>>健康コラムに戻る

2017年4月3日掲載

「インフルエンザワクチンの価値」

 
 毎年11月ごろからインフルエンザワクチン接種にたくさんの子どもたちがやって来ます。痛いのを我慢して受けてくれたのにシーズンに入るとかかってしまうこともよくあります。「ワクチンを打っていたのにかかった。これは効かないね。来年からはやめよう」と思うのも当然かもしれません。確かに感染防止効果は弱いワクチンです。そこで、私たち小児科医が考えているその価値をお話しようと思います。

 1962年の予防接種法で学校生徒を対象にインフルエンザに対する集団予防接種が開始されました。私も教室で並んで受けていました。しかし、それでもかかることはあり、インフルエンザワクチンは効果がないという声がだんだん強くなっていきました。

 同じ地域で集団予防接種を行った学校と行わなかった学校の冬の欠席率を比較した調査がありました。「その差はなかった」という結果が決定打となり、94年に集団予防接種は廃止となります。ほとんどの日本人がワクチンを接種しないで迎えた95年1月から、インフルエンザの大流行が始まりました。

 私の診療所も、高熱を出しぐったりした子どもたちであふれました。当時はまだ特効薬がなく、脱水症を起こしていたり、重症感のある子どもには点滴をしたりして、何とかその日が終わるという状況でした。

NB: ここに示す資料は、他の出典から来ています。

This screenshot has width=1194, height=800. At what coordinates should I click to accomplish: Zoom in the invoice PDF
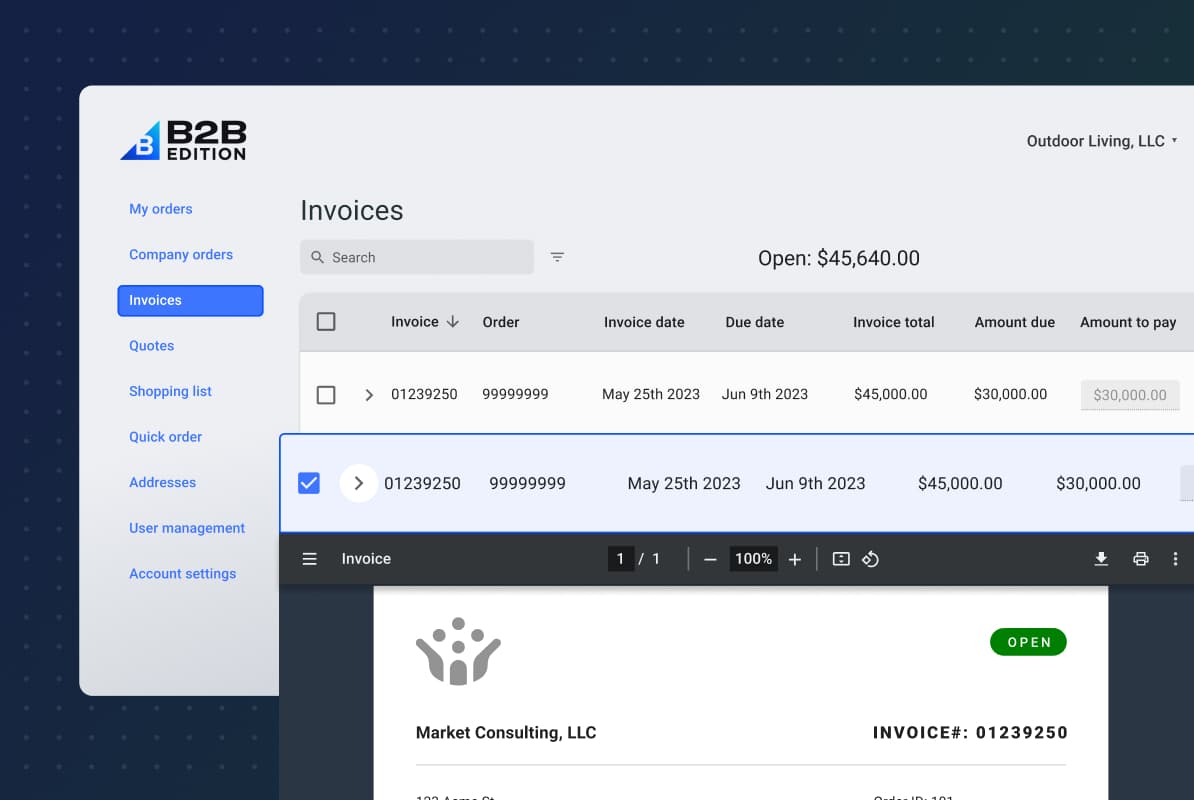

 そのうち、インフルエンザにかかった直後から「意識がおかしくなる」「全身けいれんが止まらない」「呼吸が止まってしまう」といった重篤な症状の子どもの報告が出るようになりました。インフルエンザ脳症です。

 当時はまだ、はっきりとした原因は分からず、有効な治療法もありませんでした。大学病院では次々とインフルエンザ脳症を起こした子どもが入院してきて小児用人工呼吸器が不足する状況に陥っていました。

 やっと流行が終息して、大学病院小児科から今次流行の総括が発表されました。県内でインフルエンザ脳症による死亡13人、原因が特定できない小児の急死例数人、というものでした。死亡が報告された人全員、インフルエンザワクチンを過去一度も受けていなかったことも判明しました。

 ワクチンは効いていたのです。少なくとも脳症になるような重症化は防いでいたのです。その後、迅速診断キットや特効薬も使えるようになり、インフルエンザの治療は進歩しました。インフルエンザ脳症の病因解明も進み、死亡率も低下しています。それでも毎年100人を超える小児がインフルエンザ脳症を発症しています。その中にはワクチンを接種した人も含まれ、残念ながら絶対大丈夫とはいえません。しかしそのリスクを10分の1程度に減らすことができると判断されています。

 95年の怖かった数週間を思い出すと、私たち小児科医は子どもたちにインフルエンザワクチンをぜひ受けてほしいと願っています。ワクチンを受けたのにかかってしまった子どもを診るときも、脳症にならなくてよかったと心の中で思っています。